Would you please reproduce all the entries word for word, minus the pictures?

Stored records:
———
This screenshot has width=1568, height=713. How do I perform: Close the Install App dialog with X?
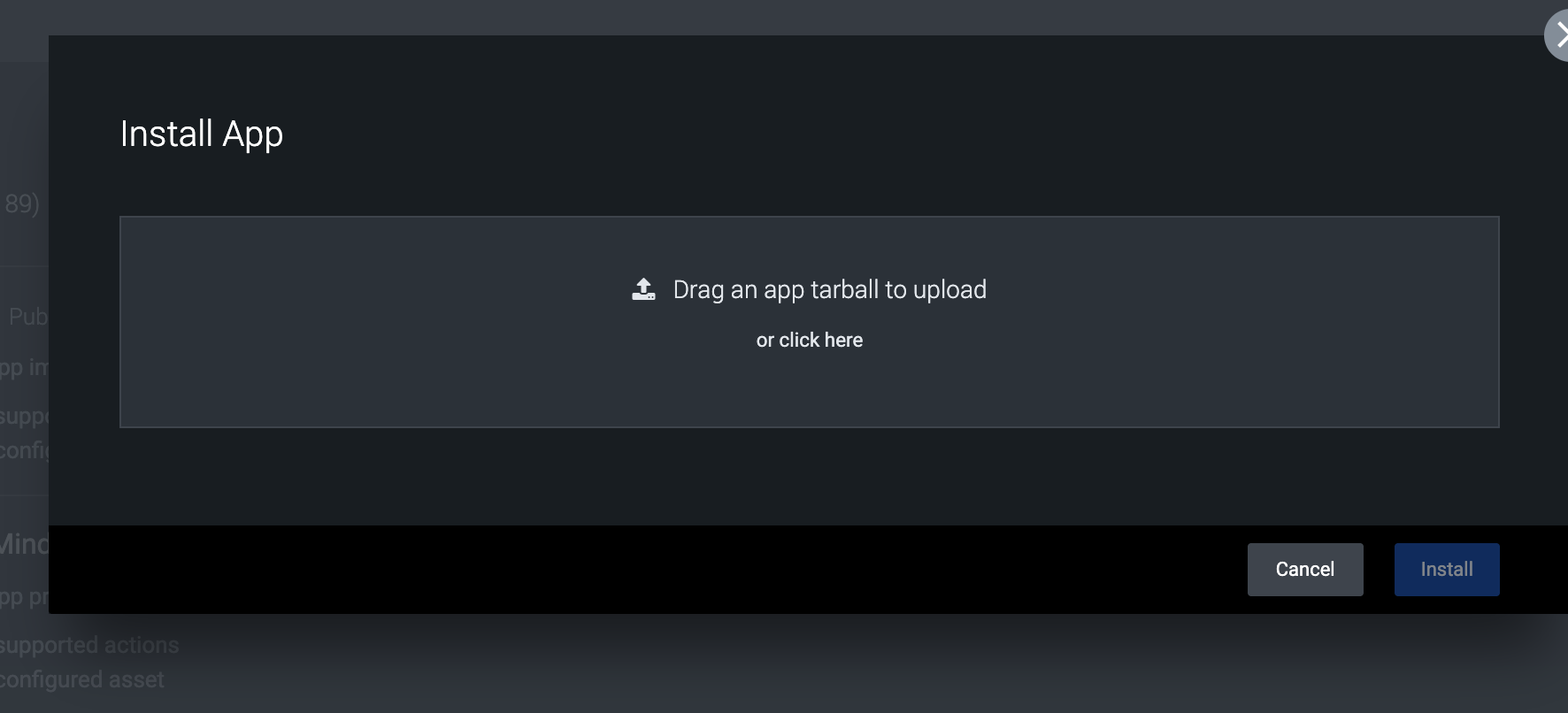tap(1557, 35)
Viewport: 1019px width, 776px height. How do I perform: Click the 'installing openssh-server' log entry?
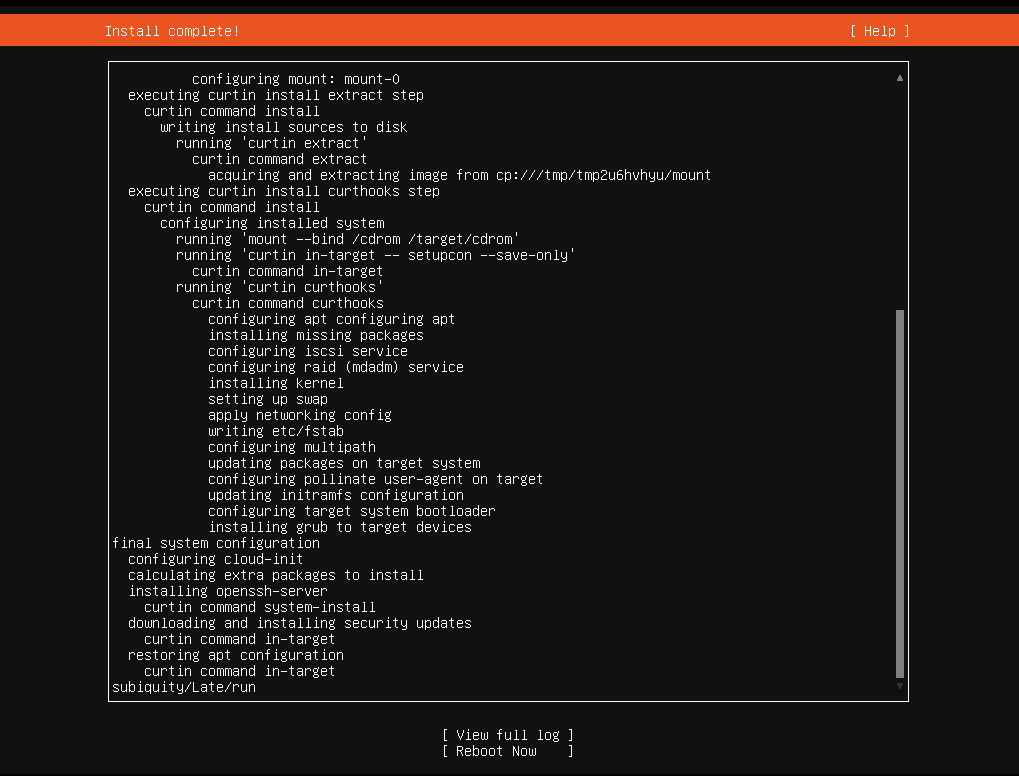(x=231, y=590)
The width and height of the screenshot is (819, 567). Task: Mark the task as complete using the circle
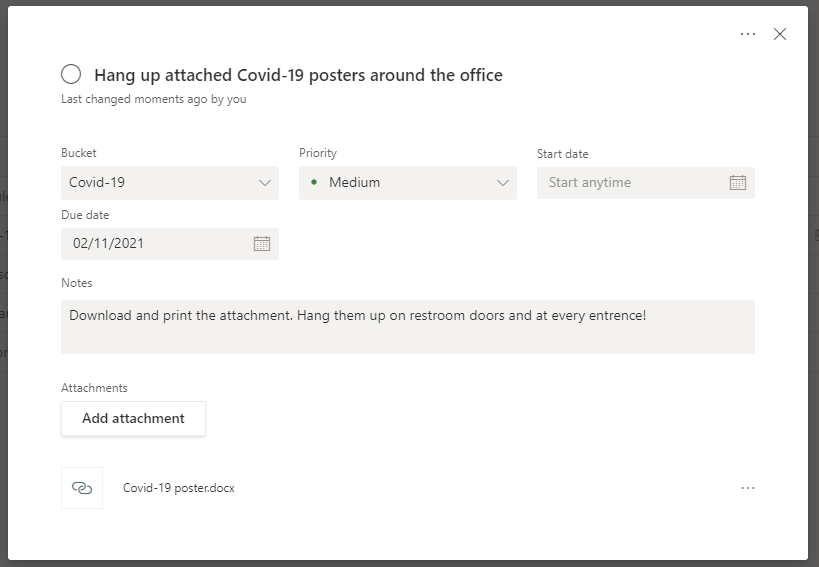(71, 74)
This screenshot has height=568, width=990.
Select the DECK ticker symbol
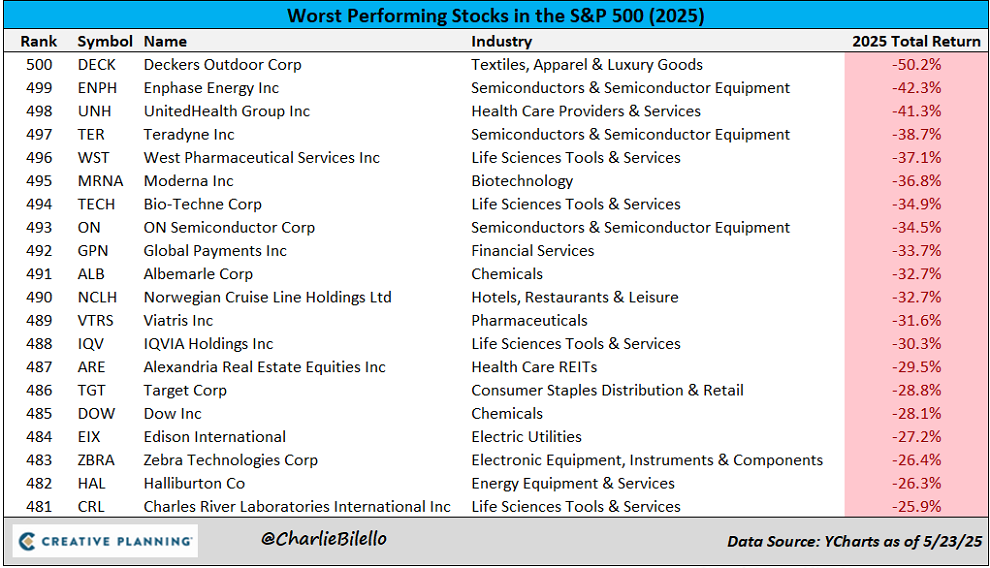click(97, 65)
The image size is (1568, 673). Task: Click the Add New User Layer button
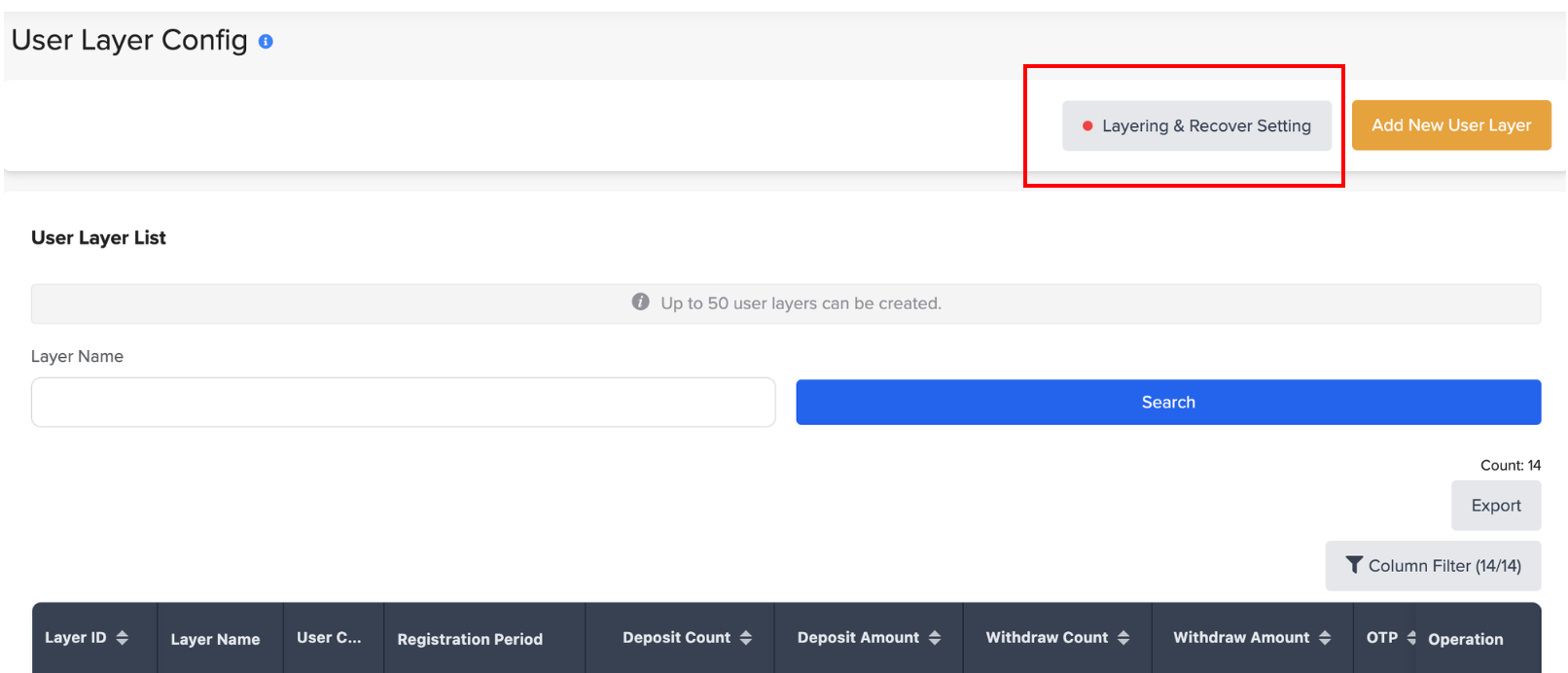[1451, 125]
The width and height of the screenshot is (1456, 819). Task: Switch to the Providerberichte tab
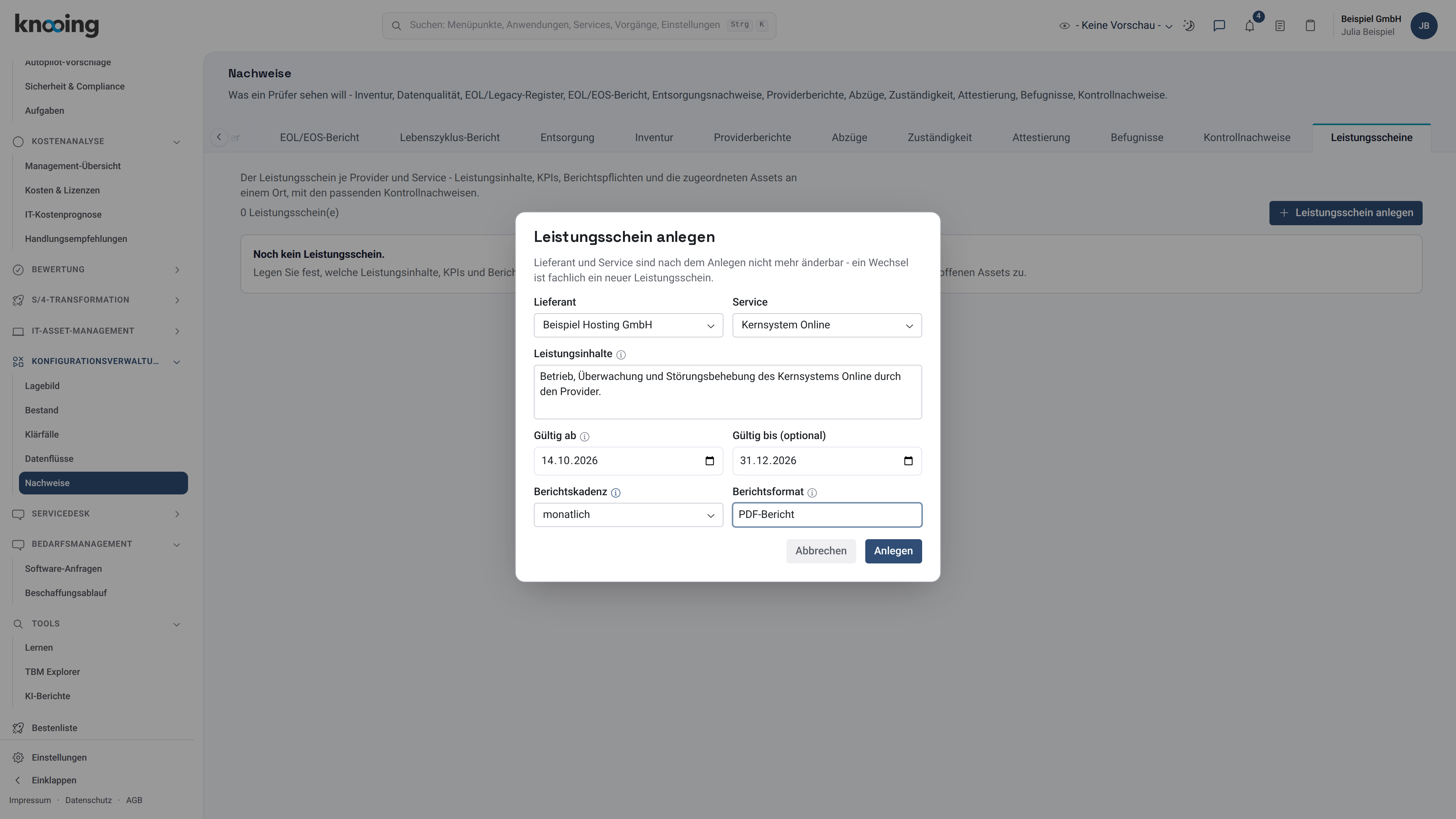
———
Written response:
This screenshot has width=1568, height=713. How do I perform: Close the Install App dialog with X?
tap(1557, 35)
Viewport: 1019px width, 776px height. How do I perform: Click the 'installing openssh-server' log entry?
(x=231, y=590)
The width and height of the screenshot is (819, 567). Task: Mark the task as complete using the circle
(71, 74)
This screenshot has height=568, width=990.
Select the DECK ticker symbol
click(97, 65)
The image size is (1568, 673). Task: Click the Add New User Layer button
[1451, 125]
The width and height of the screenshot is (1456, 819). Task: Switch to the Providerberichte tab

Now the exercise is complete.